Um crime com características de execução assustou moradores de um condomínio de luxo em Gravatá, no Agreste de Pernambuco, na última segunda-feira (30). Gabriela Raizila Lima de Souza, de 33 anos, foi morta a tiros por um homem encapuzado que invadiu o local e disparou diversas vezes contra ela.
A vítima era uma figura conhecida das autoridades baianas. Gabriela foi um dos alvos centrais da Operação Kariri, deflagrada pela Polícia Federal em Feira de Santana no ano de 2024. Ela já acumulava uma condenação na Justiça da Bahia, proferida em abril de 2025, por envolvimento com organização criminosa e lavagem de dinheiro.
Segundo as investigações da época, Gabriela fazia parte de uma estrutura financeira que movimentava milhões de reais.

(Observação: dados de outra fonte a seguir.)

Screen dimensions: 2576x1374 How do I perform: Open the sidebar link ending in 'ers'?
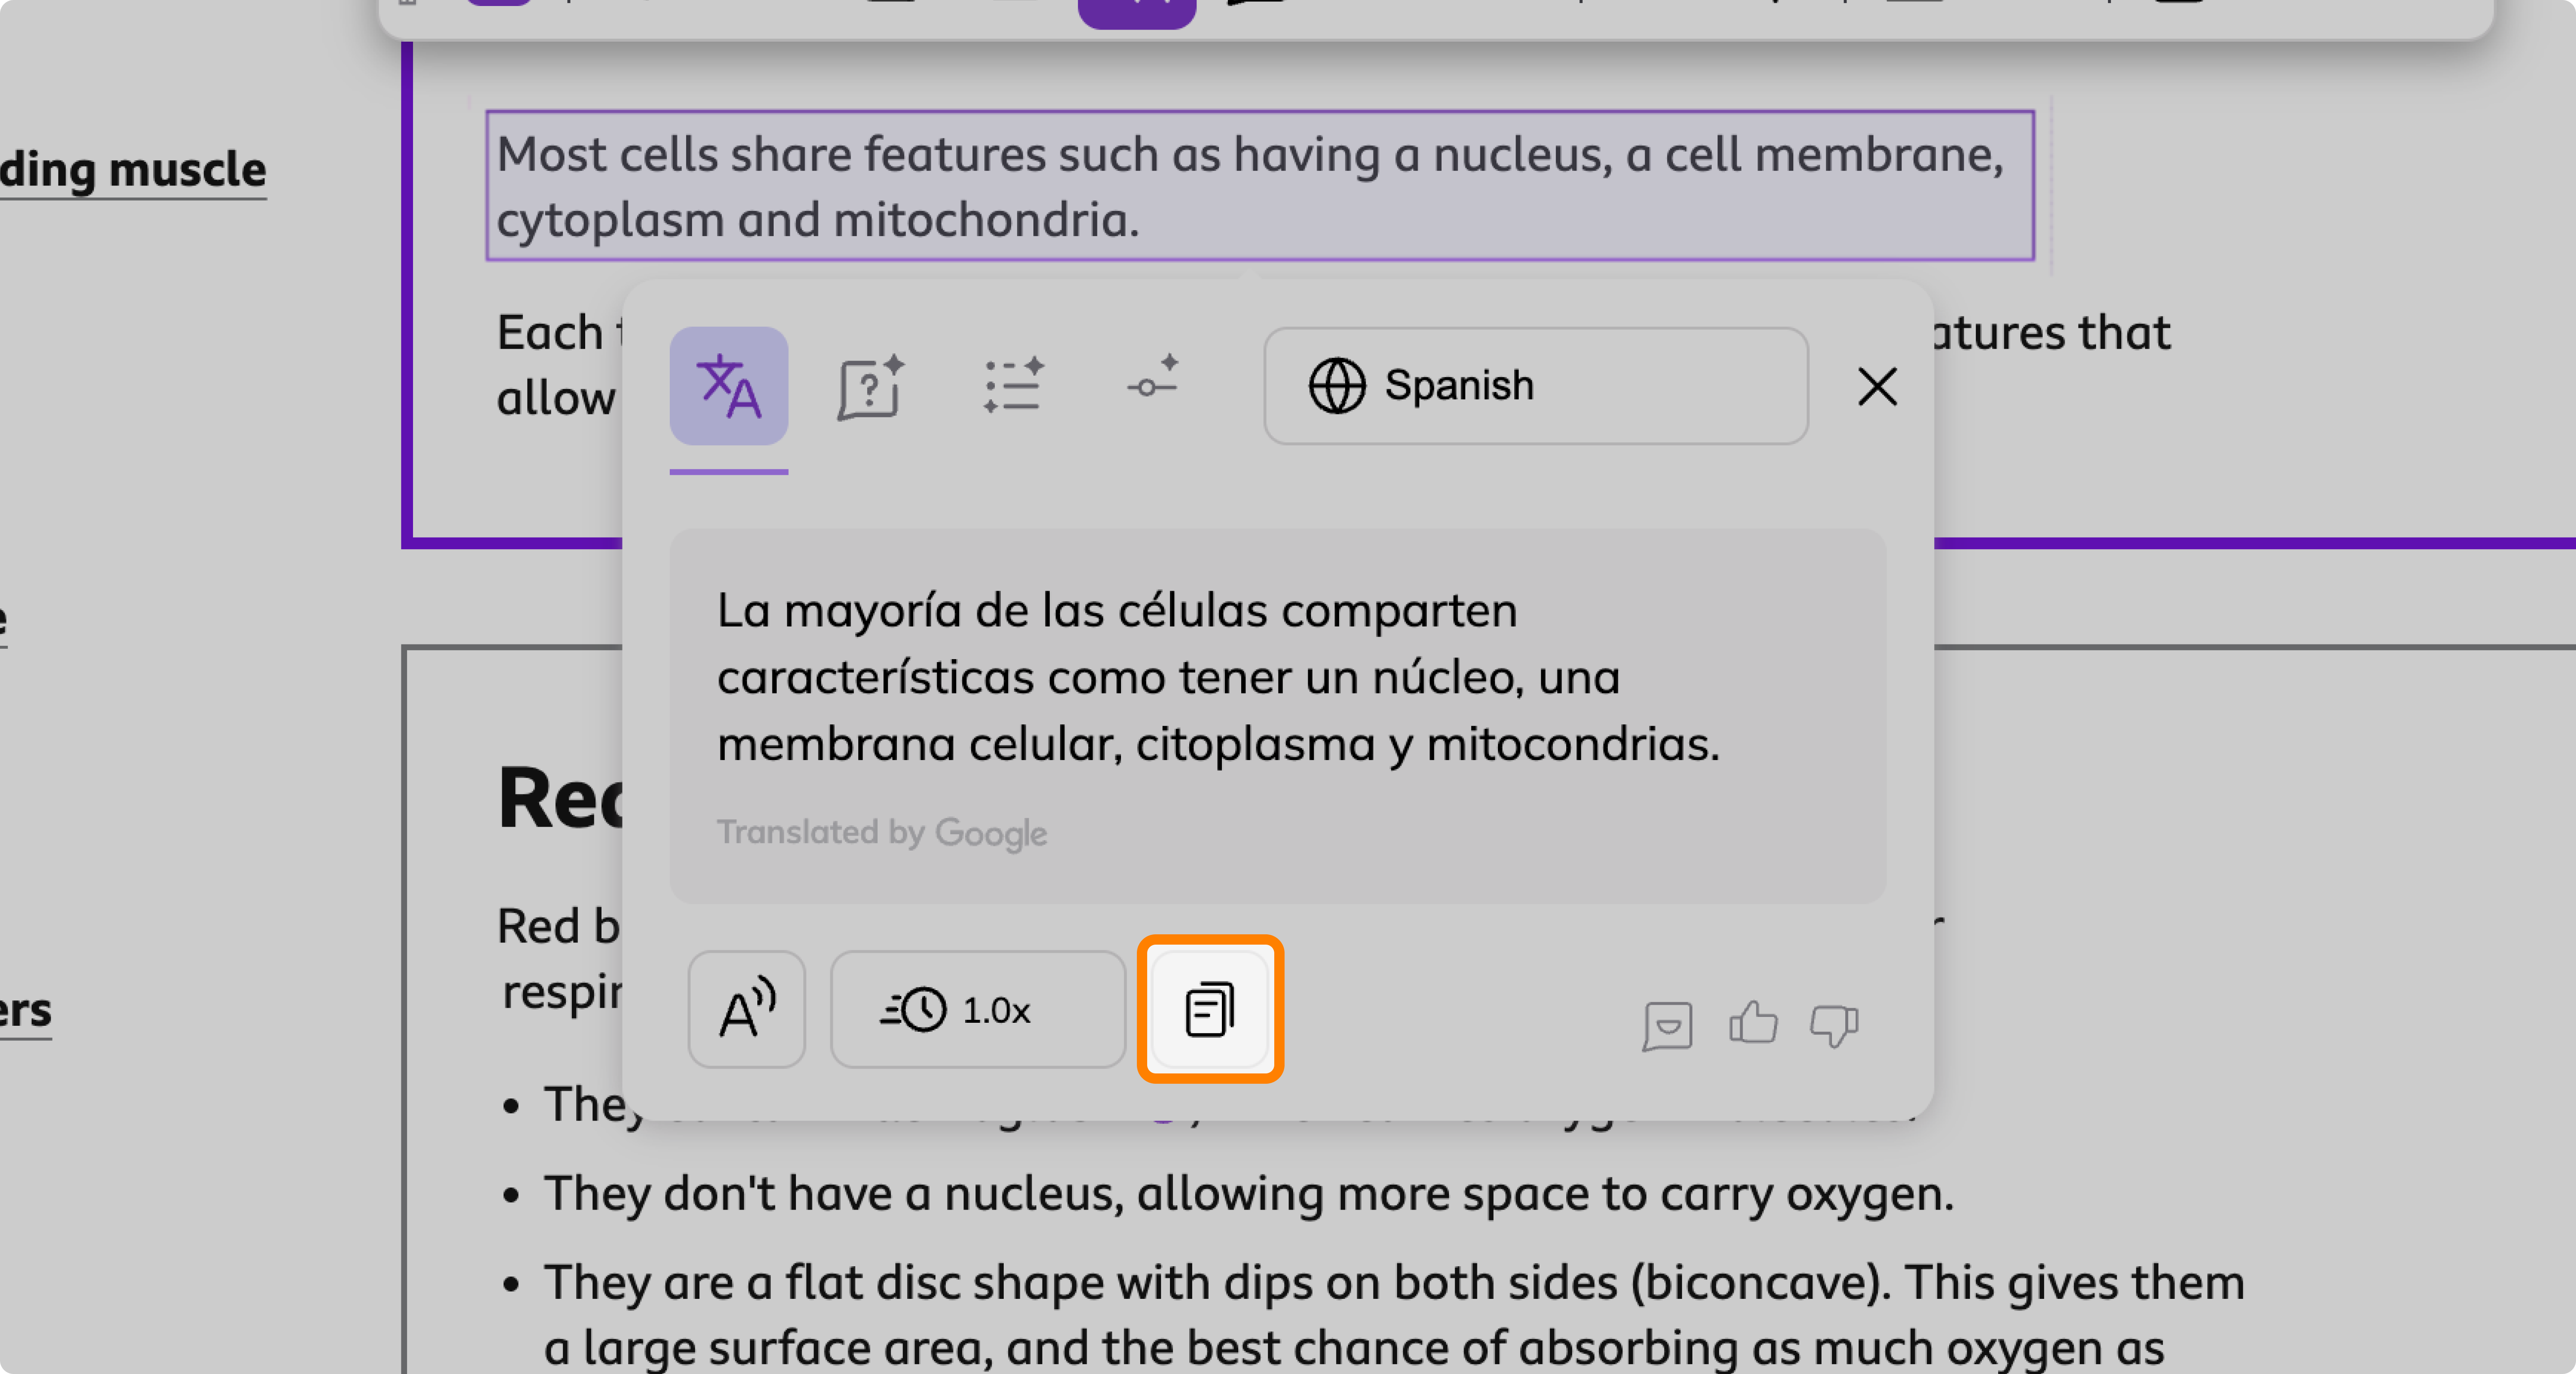[x=25, y=1010]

A operação que a prendeu resultou no bloqueio de cerca de R$ 50 milhões em contas bancárias e na apreensão de fazendas e imóveis de alto padrão tanto na Bahia quanto em Pernambuco.

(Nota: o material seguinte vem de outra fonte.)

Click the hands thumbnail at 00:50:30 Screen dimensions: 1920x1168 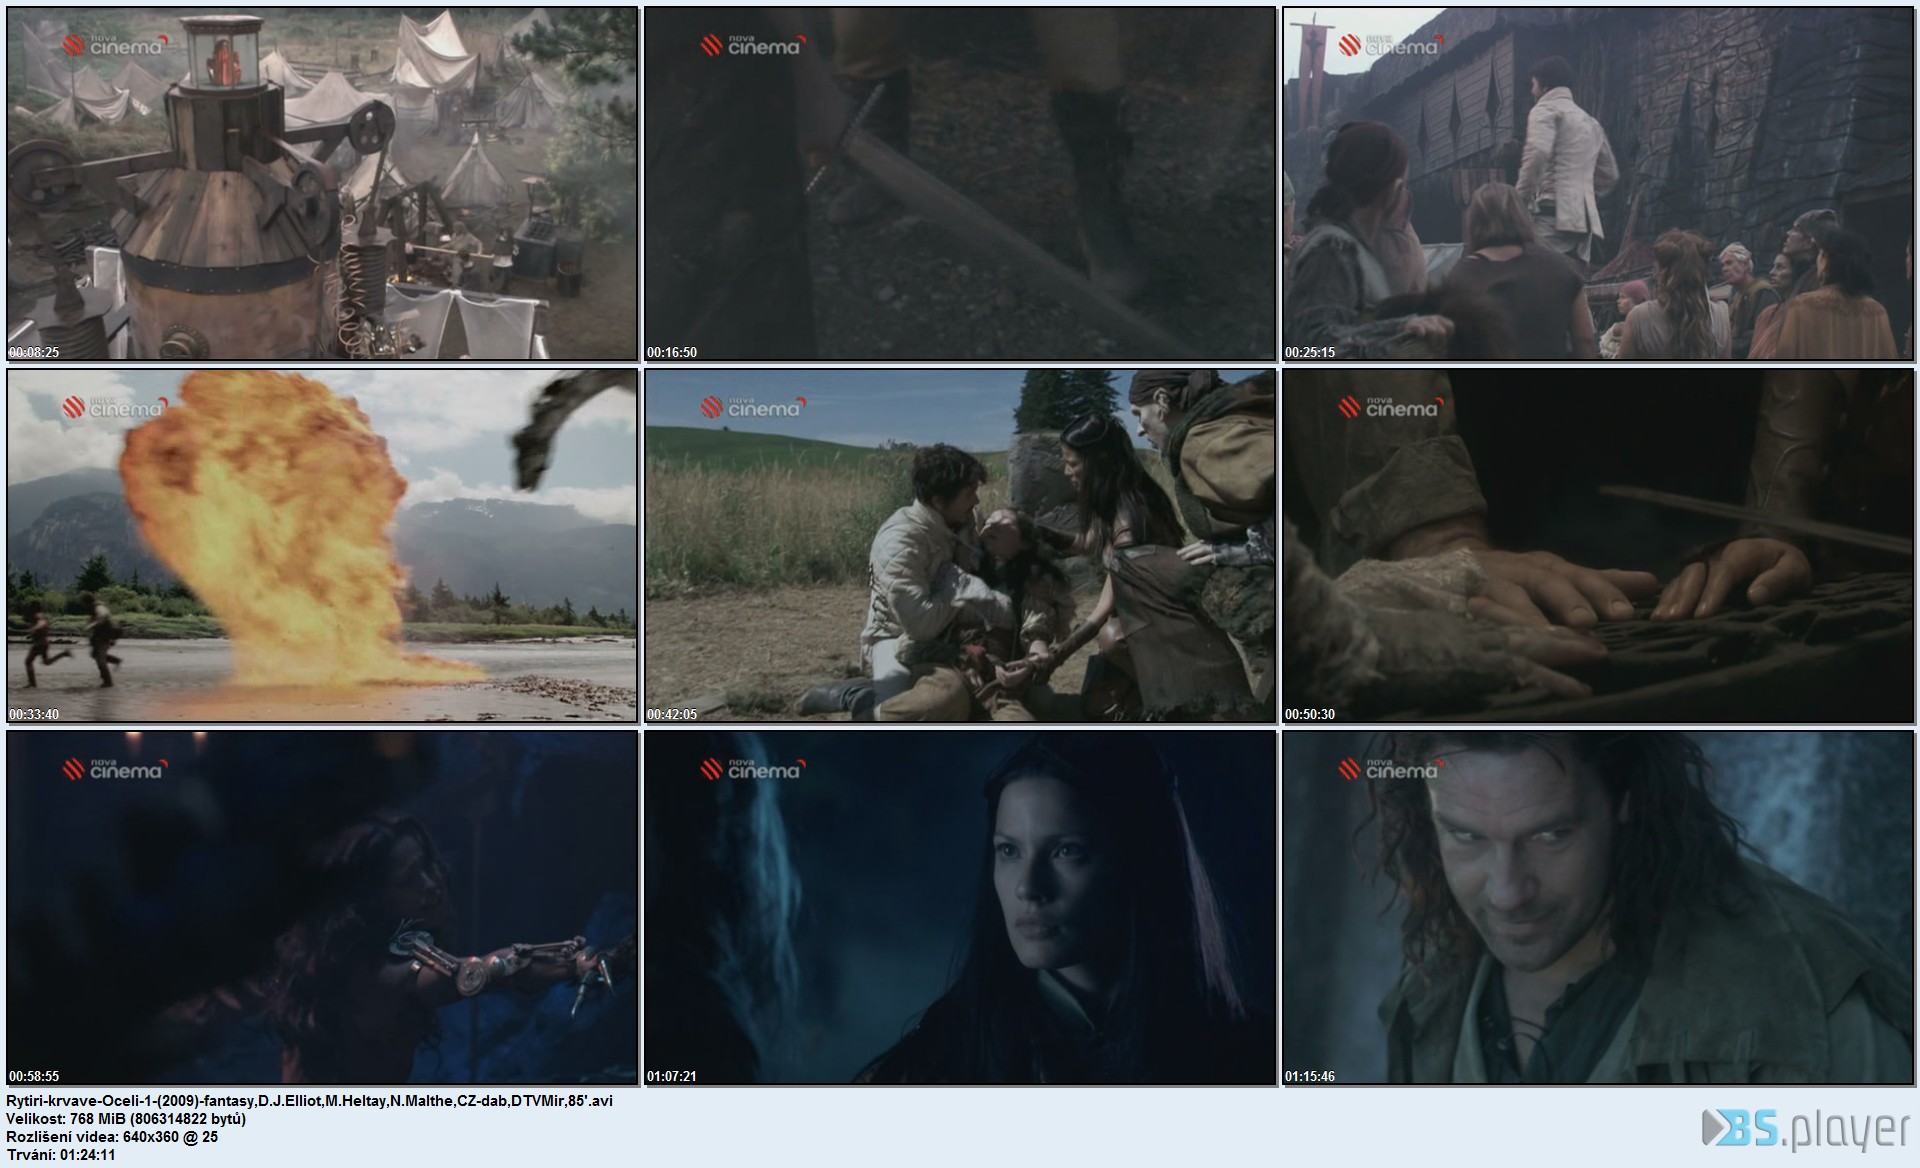pos(1598,545)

O histórico da vítima com o crime organizado interestadual vinha sendo monitorado desde 2019 pelo Ministério Público da Bahia. Durante o processo, as autoridades conseguiram apreender mais de uma tonelada de drogas e erradicar diversas plantações de maconha ligadas ao grupo.
No momento do ataque no Condomínio Raízes da Serra, o atirador conseguiu fugir logo após os disparos. Imagens de segurança e a movimentação no local estão sendo analisadas pela Polícia Civil de Pernambuco, que registrou o caso como homicídio consumado.
A Delegacia de Gravatá agora busca identificar os executores e descobrir se a motivação do assassinato está ligada à condenação recente ou a possíveis acertos de contas com o tráfico de drogas. O crime encerra de forma violenta a trajetória de uma das principais monitoradas pela segurança pública da região.